Cette stratification des usages donne aussi à réfléchir sur les leviers qui restent à inventer si l’on veut que le web ne devienne pas uniquement une nouvelle télévision dans laquelle quelques-uns inventent les contenus que quelques autres décideront de produire et que l’ensemble des autres absorbera plus ou moins passivement, c’est à dire si l’on veut maintenir ou augmenter la part réelle des usages contributifs et participatifs. De ce côté-là, c’est peu dire qu’il reste des choses à inventer, et des gens à former :-)

Une nouvelle grammaire documentaire universelle ?

Ce qui me frappe dans tout ça ce sont les 20% de “participatifs”, les “collectors” et les “critics” dont l’activité essentielle est de nature intrinsèquement documentaire. En parallèle des 20% de créateurs. Un monde, celui du web, dans lequel on compte autant de gens qui produisent de contenus que de personnes exerçant sur lesdits contenus une activité de nature documentaire. Un monde à l’équilibre entre ceux qui exercent une autorité (au sens “d’auteur”) et ceux qui “balisent”, qui “labellisent”, ceux qui autorisent nos parcours, qui supportent nos navigations. Pas encore une “intelligence collective” (au sens de Pierre Lévy), mais déjà, à tout le moins, les bases d’une nouvelle grammaire documentaire collective et universelle.

Un monde dans lequel, comme le dit Bernard Stiegler (ici), (presque) tout le monde “produit des méta-langages“, mais sans le savoir, à la manière d’un monsieur Jourdain de la documentation. Un monde qu’il importe (Stiegler encore) “d’accompagner vers sa majorité au sens de Kant“, en lui fournissant “les outils permettant d’instaurer un regard et une distance critique” sur ces méta-discours, sur ces méta-activités documentaires permanentes, rémanentes.

Surtout, un formidable “terrain” scientifique pour la science de l’information.

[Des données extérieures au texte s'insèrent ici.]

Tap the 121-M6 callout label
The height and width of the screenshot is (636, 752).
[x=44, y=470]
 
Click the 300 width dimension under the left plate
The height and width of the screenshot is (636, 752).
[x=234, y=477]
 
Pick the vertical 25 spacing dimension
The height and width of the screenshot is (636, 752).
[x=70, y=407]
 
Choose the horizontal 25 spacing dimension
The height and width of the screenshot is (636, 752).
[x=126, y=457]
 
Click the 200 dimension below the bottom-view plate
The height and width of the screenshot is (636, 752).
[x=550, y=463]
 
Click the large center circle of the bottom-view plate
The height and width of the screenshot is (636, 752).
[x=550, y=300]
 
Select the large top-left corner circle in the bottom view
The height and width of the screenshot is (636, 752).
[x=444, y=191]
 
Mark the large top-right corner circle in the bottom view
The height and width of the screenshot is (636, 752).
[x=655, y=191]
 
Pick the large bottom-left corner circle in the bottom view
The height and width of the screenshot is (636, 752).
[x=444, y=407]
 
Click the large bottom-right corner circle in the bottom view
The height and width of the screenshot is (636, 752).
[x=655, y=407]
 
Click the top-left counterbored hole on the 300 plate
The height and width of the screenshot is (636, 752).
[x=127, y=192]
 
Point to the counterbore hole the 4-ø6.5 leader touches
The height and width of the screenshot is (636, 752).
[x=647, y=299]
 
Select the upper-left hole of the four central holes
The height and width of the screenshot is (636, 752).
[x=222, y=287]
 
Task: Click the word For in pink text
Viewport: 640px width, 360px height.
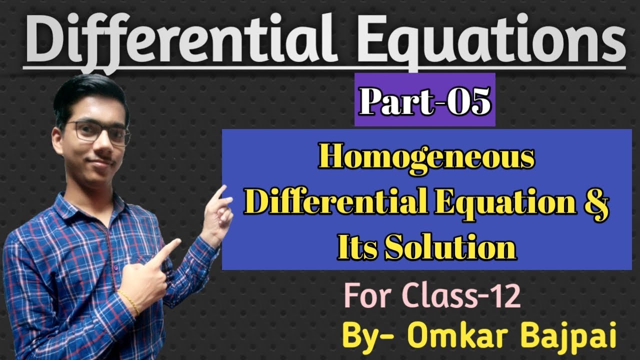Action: click(x=368, y=299)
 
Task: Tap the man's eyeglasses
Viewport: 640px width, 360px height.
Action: click(x=100, y=131)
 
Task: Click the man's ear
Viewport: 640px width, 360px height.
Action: click(x=62, y=135)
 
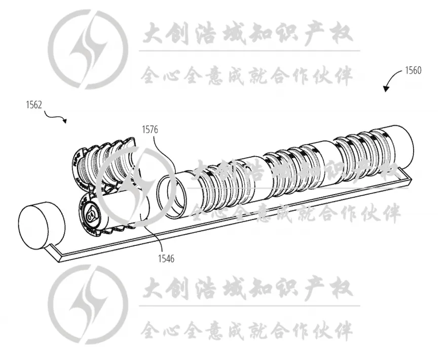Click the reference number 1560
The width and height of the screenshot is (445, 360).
click(x=413, y=70)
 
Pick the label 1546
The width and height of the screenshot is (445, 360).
click(x=166, y=259)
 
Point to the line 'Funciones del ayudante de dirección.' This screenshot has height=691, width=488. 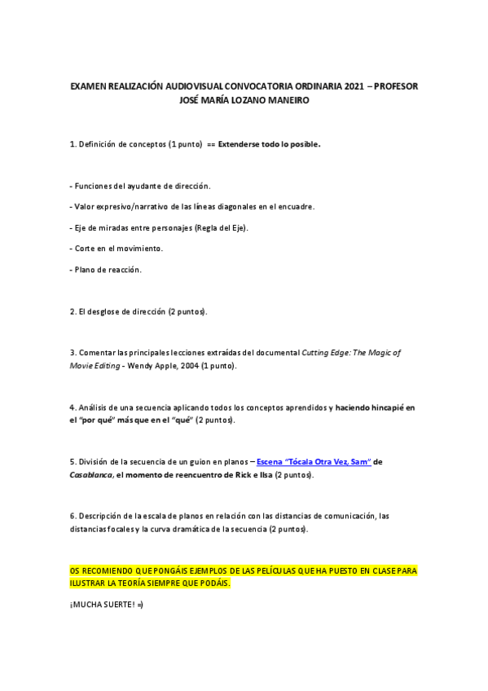pos(140,186)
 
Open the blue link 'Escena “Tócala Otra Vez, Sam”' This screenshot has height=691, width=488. pos(314,462)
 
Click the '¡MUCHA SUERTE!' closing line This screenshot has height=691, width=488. pos(107,605)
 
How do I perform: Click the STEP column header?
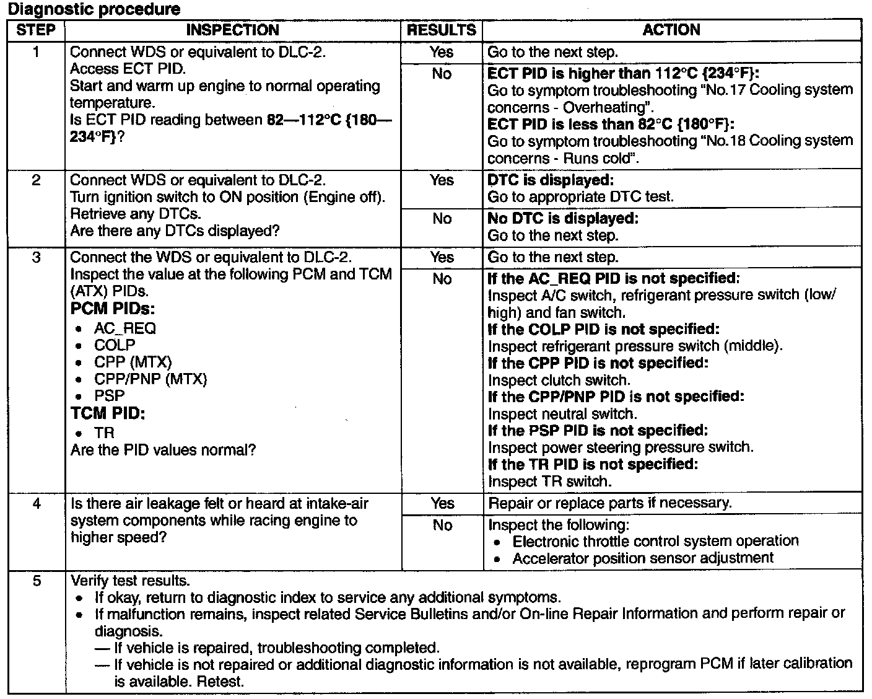(36, 30)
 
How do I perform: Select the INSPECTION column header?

Relire Barthes (Critique et vérité, Paris, Seuil, 1966) : “Le Moyen-Age, lui, avait établi autour du livre quatre fonctions distinctes : le scriptor (qui recopiait sans rien ajouter), le compilator (qui n’ajoutait jamais du sien), le commentator (qui n’intervenait de lui-même dans le texte recopié que pour le rendre intelligible), et enfin l’auctor (qui donnait ses propres idées en s’appuyant toujours sur d’autres autorités).” Remplacer “le livre” par “le web”, et prendre de temps de mesurer et de qualifier le réagencement de ces énonciations documentaires fortement ou faiblement contributives / participatives / collaboratives.

Attention cependant, il n’est nullement question de sombrer dans l’irénisme. A côté ou plus exactement à l’envers de ce web contributif et participatif, progresse également l’ombre d’un monde que caractérise “la montée hors limite d’une société panoptique, info-totalitaire et crypto-fasciste, à l’échelle mondiale” (Philippe Quéau). Un monde où le partage est légitime, et que légitime un probable “surplus cognitif” (Clay Shirky), mais dans lequel, également, la menace d”une “clôture des idées” (Philippe Quéau encore) n’a jamais été aussi grande.